Personal information
- Born: April 12, 1985 (age 41) Cleveland, Ohio, U.S.
- Listed height: 5 ft 11 in (1.80 m)
- Listed weight: 180 lb (82 kg)

Career information
- Position: Wide receiver (No. 19)
- High school: Glenville (Cleveland)
- College: Ohio State (2004–2006)
- NFL draft: 2007: 1st round, 9th overall pick

Career history

Playing
- Miami Dolphins (2007–2009); San Francisco 49ers (2010–2012); Carolina Panthers (2013); Arizona Cardinals (2014); Carolina Panthers (2015–2016); New Orleans Saints (2017–2019); Chicago Bears (2020);

Coaching
- Columbus Aviators (2026–present) Head coach;

Awards and highlights
- PFWA All-Rookie Team (2007); 3× First-team All-American (2004–2006); NCAA average punt return yards leader (2004); First-team All-Big Ten (2006);

Career NFL statistics
- Receptions: 412
- Receiving yards: 5,742
- Receiving touchdowns: 33
- Rushing yards: 486
- Rushing touchdowns: 2
- Return yards: 9,523
- Return touchdowns: 7
- Stats at Pro Football Reference

Head coaching record
- Regular season: 3–7 (.300)
- Career: 3–7 (.300)

= Ted Ginn Jr. =

American football player (born 1985)

Theodore Ginn Jr. (born April 12, 1985) is an American former professional football player and coach who currently serves as the head coach for the Columbus Aviators of the United Football League (UFL). He was a wide receiver for 14 seasons in the National Football League (NFL) with the Miami Dolphins, San Francisco 49ers, Carolina Panthers, Arizona Cardinals, New Orleans Saints, and Chicago Bears.

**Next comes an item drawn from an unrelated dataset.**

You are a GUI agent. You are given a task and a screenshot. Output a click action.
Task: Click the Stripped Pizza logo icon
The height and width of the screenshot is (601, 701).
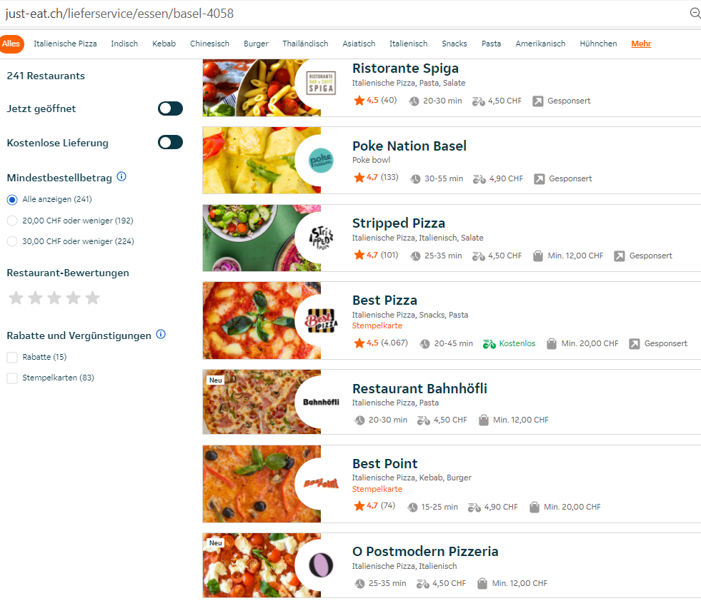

Ginn played college football for the Ohio State Buckeyes, and was selected by the Dolphins with the ninth overall pick in the 2007 NFL draft. In 2024, he was inducted into the National High School Football Hall of Fame.

==Early life==
Ginn played for his father, Ted Ginn Sr., in high school at Glenville High School in Cleveland, Ohio, where he played defensive back, quarterback, and wide receiver for the football team. Ginn was selected as the 2004 USA Today Defensive Player of the Year, a 2004 Parade All-American, and named the 2004 SuperPrep National Defensive Player of the Year. He also participated in the U.S. Army All-American Bowl as a member of the East team, along with future Dolphins teammates Ryan Baker and Chad Henne, and was named the Most Valuable Player of the game.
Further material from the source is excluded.